Re: profiling wierdness
- To: egcs at cygnus dot com, steffend at helicon dot physics dot colostate dot edu
- Subject: Re: profiling wierdness
- From: mrs at wrs dot com (Mike Stump)
- Date: Fri, 25 Sep 1998 11:26:37 -0700
> Date: Wed, 23 Sep 1998 15:54:24 -0600
> From: Dave Steffen <steffend@helicon.physics.colostate.edu>
This is benchmarking 101 stuff... Not appropriate for egcs,
and I probably shouldn't respond...
> I've got some numerical code I'm trying (desperately) to speed
> up. I'm compiling with
> c++ -ansi -pg ....
> and (right now) am using no optimization, so I can tell what
> improvements I'm getting because of improving the algorithm.
Benchmarking and trying to speed up -O0 programs I don't think is as
useful or meaningful as speeding up -O3 programs. I'd recompile.
> So I run my program:
> helicon: kubo -XYHxyh -e ".1" -O "-5 5 .1" -P .66
> And I profile:
> helicon: gprof kubo | c++filt > kubo.prof
> And I get
> % cumulative self self total
> time seconds seconds calls us/call us/call name
> 56.86 0.29 0.29 19000000 0.02 0.02 double
> dot_product<Sparse_
> vector_STLvec<double>, double>(Sparse_vector_STLvec<double> const &, double
> cons
> t *)
> 15.69 0.37 0.08 19001940 0.00 0.00 vector<ai<int, double>,
You cannot meaningfully time routines this way when they run for too
little time. It appears this is too little to measure. Try numbers
for 100 seconds of run, then 50, then 25, then 8, then 4, 2, 1... The
point where your numbers start to diverge and become unpredictable is
the point that you can't measure past with this method.
If you can't make your program consume more time, it isn't meaningful
to speed up the program. :-)
> And in case you're wondering, 'time'ing the run gives results
> like "0.11user 47.19system 0:47.30elapsed 99%CPU", and these numbers
> are very consistent. Also, the code executes correctly and generates
> identical output for all the above runs.

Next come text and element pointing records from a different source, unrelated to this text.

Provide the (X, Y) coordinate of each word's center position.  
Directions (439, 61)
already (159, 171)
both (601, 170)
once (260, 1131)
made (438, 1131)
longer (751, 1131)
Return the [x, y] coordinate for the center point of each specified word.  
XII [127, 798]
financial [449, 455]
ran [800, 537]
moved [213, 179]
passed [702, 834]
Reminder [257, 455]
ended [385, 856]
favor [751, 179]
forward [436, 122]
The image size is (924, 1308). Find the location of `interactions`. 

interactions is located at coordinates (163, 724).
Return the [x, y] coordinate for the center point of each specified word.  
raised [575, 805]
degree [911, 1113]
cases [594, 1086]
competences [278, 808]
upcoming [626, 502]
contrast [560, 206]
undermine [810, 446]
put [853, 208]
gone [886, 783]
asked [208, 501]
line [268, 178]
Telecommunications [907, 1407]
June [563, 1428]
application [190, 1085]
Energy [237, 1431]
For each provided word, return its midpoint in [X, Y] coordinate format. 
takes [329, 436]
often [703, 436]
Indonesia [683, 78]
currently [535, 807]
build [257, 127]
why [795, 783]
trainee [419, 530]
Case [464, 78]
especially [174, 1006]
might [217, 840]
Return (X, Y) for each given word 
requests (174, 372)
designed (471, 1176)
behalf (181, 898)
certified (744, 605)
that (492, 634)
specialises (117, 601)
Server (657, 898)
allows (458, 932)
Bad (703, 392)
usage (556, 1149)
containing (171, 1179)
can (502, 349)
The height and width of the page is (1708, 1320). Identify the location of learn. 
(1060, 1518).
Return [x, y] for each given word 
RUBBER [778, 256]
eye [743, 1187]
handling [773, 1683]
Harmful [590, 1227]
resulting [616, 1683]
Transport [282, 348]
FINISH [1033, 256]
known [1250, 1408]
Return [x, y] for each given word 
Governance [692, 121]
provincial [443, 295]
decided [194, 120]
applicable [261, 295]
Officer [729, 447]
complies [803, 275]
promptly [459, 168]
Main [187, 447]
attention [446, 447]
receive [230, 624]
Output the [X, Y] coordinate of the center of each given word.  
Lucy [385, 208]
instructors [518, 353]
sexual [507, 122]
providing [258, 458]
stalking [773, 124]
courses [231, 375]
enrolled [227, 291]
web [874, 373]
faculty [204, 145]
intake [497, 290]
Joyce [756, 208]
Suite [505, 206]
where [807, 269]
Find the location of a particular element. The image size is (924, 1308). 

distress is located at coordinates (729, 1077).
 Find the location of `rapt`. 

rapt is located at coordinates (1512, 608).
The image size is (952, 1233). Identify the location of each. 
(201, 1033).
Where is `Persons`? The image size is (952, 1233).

That means that measuring the time it takes that way _is_ valid and it
is long enough.
> SO: I'm very confused. Does anyone know what's going on? Is
> there any way for me to get reasonably accurate profiling
> information?
You can either learn to lengthen runs or learn to use different
techniques. Personally, I like to use tick counters on the chips to
measure runtimes, from within the software. If you do this, then
you'll find that you can tell the difference between running 3 machine
instructions or 4, no other method will do that, unless you put them
in a loop and do it more than once. I believe that your chip have
tock counters you can use for this type of timing, you just have to
learn how to use them.